WHAT YOU HAVE TO DO:
Tally the lines in the records below that contain the string "item", treating uppercase and lowercase letters as different. Reply with the number alone.
# start of GIVEN RECORDS
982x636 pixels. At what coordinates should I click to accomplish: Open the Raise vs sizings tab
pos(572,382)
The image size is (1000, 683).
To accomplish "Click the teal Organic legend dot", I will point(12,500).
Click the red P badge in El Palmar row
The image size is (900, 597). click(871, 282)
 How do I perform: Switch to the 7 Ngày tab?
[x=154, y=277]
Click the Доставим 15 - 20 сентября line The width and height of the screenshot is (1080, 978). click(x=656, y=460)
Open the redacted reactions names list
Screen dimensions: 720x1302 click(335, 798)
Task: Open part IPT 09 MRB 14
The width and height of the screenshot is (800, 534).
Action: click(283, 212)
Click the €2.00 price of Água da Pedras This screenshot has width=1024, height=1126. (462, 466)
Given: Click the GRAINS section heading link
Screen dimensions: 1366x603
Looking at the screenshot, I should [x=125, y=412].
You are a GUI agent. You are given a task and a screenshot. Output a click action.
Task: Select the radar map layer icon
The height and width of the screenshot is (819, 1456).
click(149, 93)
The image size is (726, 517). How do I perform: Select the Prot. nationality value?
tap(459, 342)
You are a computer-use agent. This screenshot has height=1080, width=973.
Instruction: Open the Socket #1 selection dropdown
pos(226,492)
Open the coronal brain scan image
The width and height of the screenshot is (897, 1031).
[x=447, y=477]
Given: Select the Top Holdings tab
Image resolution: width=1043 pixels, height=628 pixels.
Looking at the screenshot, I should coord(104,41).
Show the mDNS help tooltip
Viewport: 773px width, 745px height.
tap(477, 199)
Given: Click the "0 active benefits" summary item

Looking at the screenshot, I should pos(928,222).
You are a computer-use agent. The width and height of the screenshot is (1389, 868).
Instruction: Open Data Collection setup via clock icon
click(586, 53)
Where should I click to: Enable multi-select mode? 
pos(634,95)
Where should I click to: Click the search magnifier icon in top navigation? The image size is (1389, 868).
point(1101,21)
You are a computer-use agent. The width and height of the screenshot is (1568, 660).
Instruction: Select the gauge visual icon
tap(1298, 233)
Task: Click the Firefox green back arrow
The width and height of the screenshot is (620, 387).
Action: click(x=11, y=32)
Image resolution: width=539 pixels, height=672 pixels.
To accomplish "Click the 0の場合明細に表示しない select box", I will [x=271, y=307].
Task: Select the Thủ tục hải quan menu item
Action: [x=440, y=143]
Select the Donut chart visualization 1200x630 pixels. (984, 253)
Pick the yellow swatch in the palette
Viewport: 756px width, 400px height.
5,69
# end of GIVEN RECORDS
RESPONSE BELOW:
2